2. The biosensor in accordance with claim 1, further comprising a
sample-supplying path comprising said substrate, a spacer and a
cover.
3. The biosensor in accordance with claim 1, wherein said member
for elimination of interfering compounds is located upstream from
the reagent layer.
4. The biosensor in accordance with claim 1, wherein said sample is
a biological sample and said interfering compounds is an
easily-oxidizable compound.
5. The biosensor in accordance with claim 1, wherein said redox
agent is a ferricyanide.
6. The biosensor in accordance with claim 1, wherein said carrier
comprises an ion-exchanging polymer.
7. The biosensor in accordance with claim 1, wherein said
measurement system comprises a working electrode and a counter
electrode which are formed on said substrate.
8. The biosensor in accordance with claim 1, wherein said electron
mediator and said redox agent comprise the same compound.
Description
BACKGROUND OF THE INVENTION
[0001] The present invention relates to a biosensor that can
rapidly determine a substrate concentration in a sample with high
precision and in a simple manner.
[0002] In recent years, various types of biosensors utilizing a
specific catalytic activity possessed by an enzyme have been
developed for determining a sugar such as sucrose or glucose. The
assay of glucose is now described as an example of the assay of a
substrate in a sample solution. A commonly known electrochemical
assay of glucose involves the use of glucose oxidase (EC1.1.3.4,
hereinafter abbreviated as "GOD") and an oxygen electrode or
hydrogen peroxide electrode.
[0003] GOD selectively oxidizes .beta.-D-glucose serving as a
substrate to D-glucono-.delta.-lactone with the use of oxygen as an
electron mediator.

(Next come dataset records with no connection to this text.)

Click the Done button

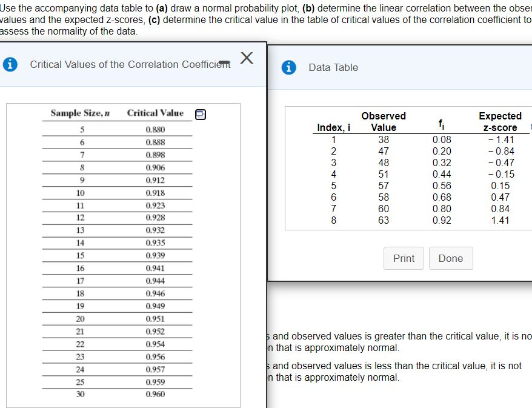click(451, 258)
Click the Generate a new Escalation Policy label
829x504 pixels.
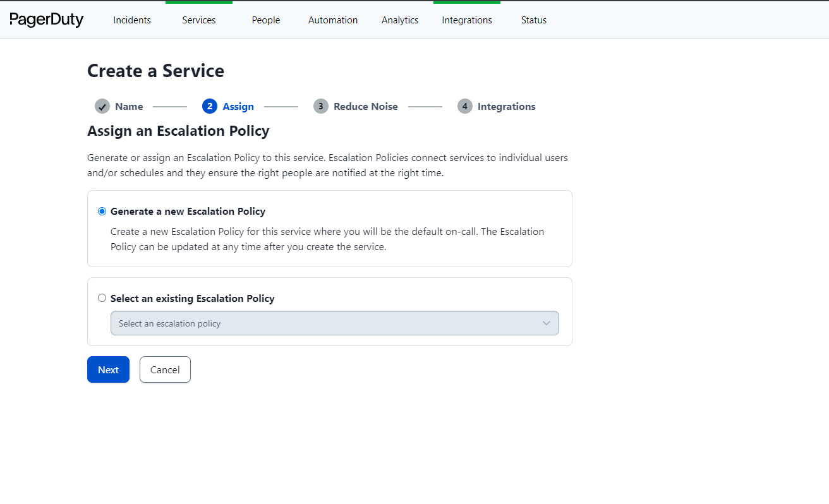(x=188, y=212)
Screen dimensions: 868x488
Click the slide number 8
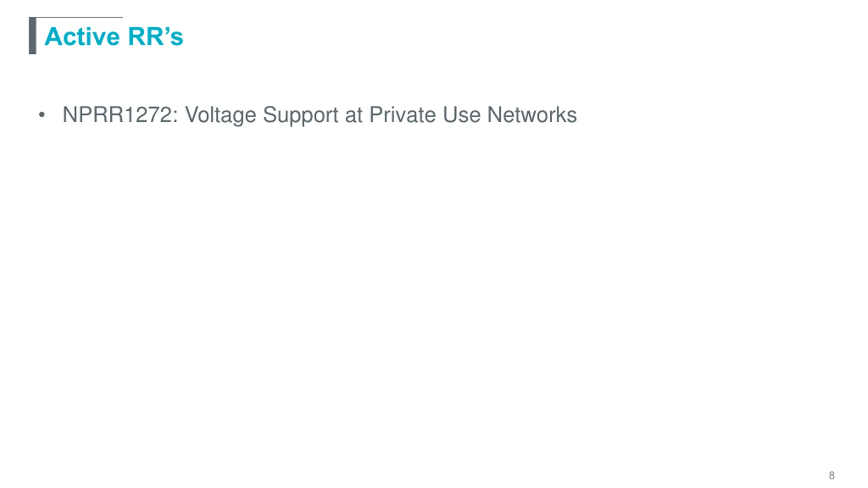pyautogui.click(x=831, y=475)
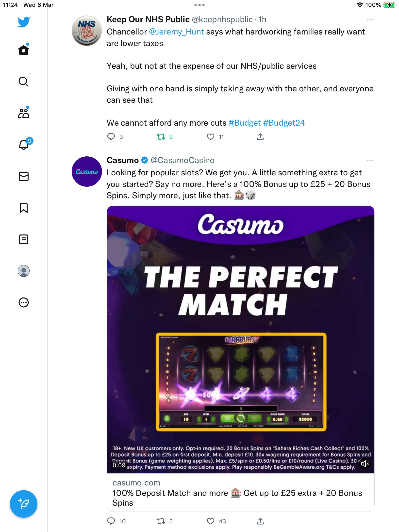Open the #Budget24 hashtag
Screen dimensions: 399x532
pos(284,123)
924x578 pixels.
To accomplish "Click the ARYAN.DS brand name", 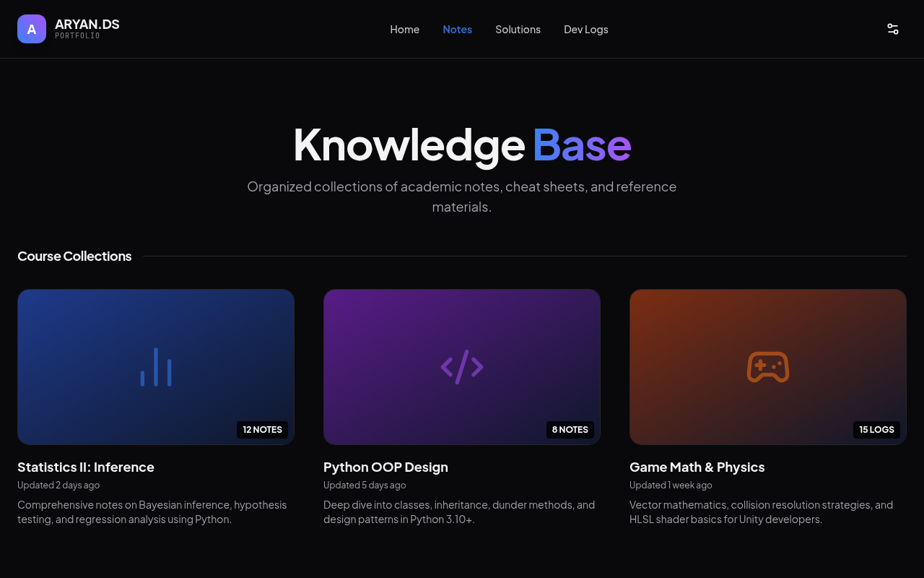I will coord(87,25).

During the oxidation reaction by GOD in the
presence of oxygen, oxygen is reduced to hydrogen peroxide. A
decrease of oxygen is measured by an oxygen electrode.
Alternatively, an increase of hydrogen peroxide is measured by a
hydrogen peroxide electrode. The decreased amount of oxygen and the
increased amount of hydrogen peroxide are proportional to the
amount of glucose in a sample solution and therefore the
concentration of glucose can be determined from the decreased
amount of oxygen or the increased amount of hydrogen peroxide.

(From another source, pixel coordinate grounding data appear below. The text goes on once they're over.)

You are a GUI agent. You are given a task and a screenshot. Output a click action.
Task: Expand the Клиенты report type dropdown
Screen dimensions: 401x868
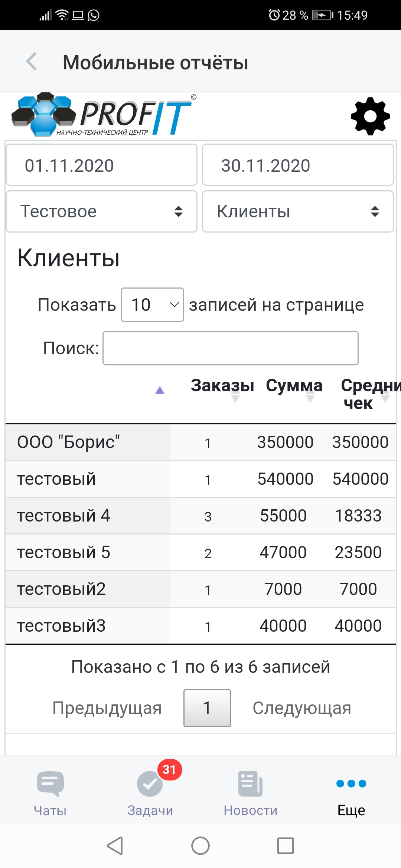(298, 211)
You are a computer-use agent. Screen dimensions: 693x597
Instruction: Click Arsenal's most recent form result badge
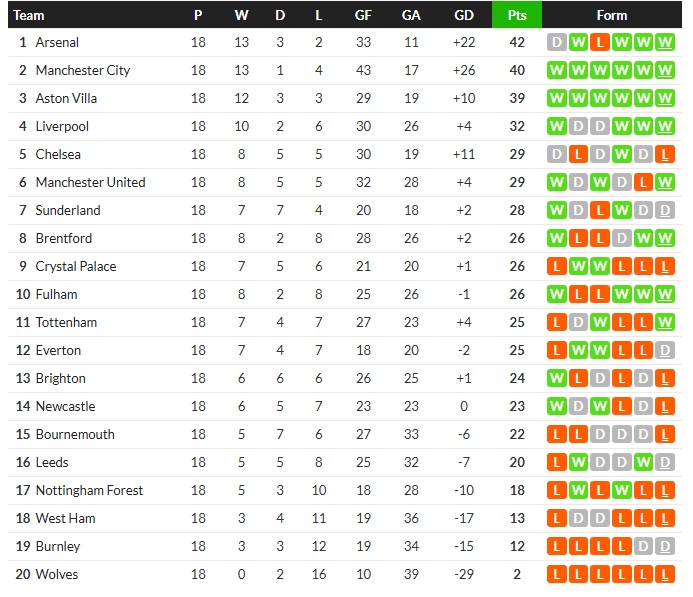click(x=667, y=43)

[0004] As can be gathered from the reaction process, the
above-described method is accompanied by a defect that the result
is largely affected by the concentration of oxygen contained in a
sample solution. In addition to that, the absence of oxygen in a
sample solution makes the measurement impossible. In view of this,
a new type of glucose sensor which utilizes, as the electron
mediator, an organic compound or metal complex such as potassium
ferricyanide, a ferrocene derivative or a quinone derivative
instead of oxygen has been developed.
[0005] In a sensor of this type, a reduced form of the electron
mediator generated from an enzyme reaction is oxidized on an
electrode, and the concentration of glucose contained in the sample
solution is determined from the change of the oxidation current
level. With the use of such organic compound or metal complex as
the electron mediator instead of oxygen, it is possible to
accurately carry a known amount of GOD and the electron mediator on
the electrode in the stable conditions to form a reagent layer. In
this case, the reagent layer can be integrated with an electrode
system in a semi-dried condition.
[0006] Much attention has recently been paid to a disposable
glucose sensor based on such technique as disclosed by, for
example, the specification of U.S. Pat. No. 5,120,420. In a
disposable glucose sensor, the concentration of glucose is measured
by a meter device in a very simple way of just introducing a sample
solution into a detachable sensor connected to the meter device.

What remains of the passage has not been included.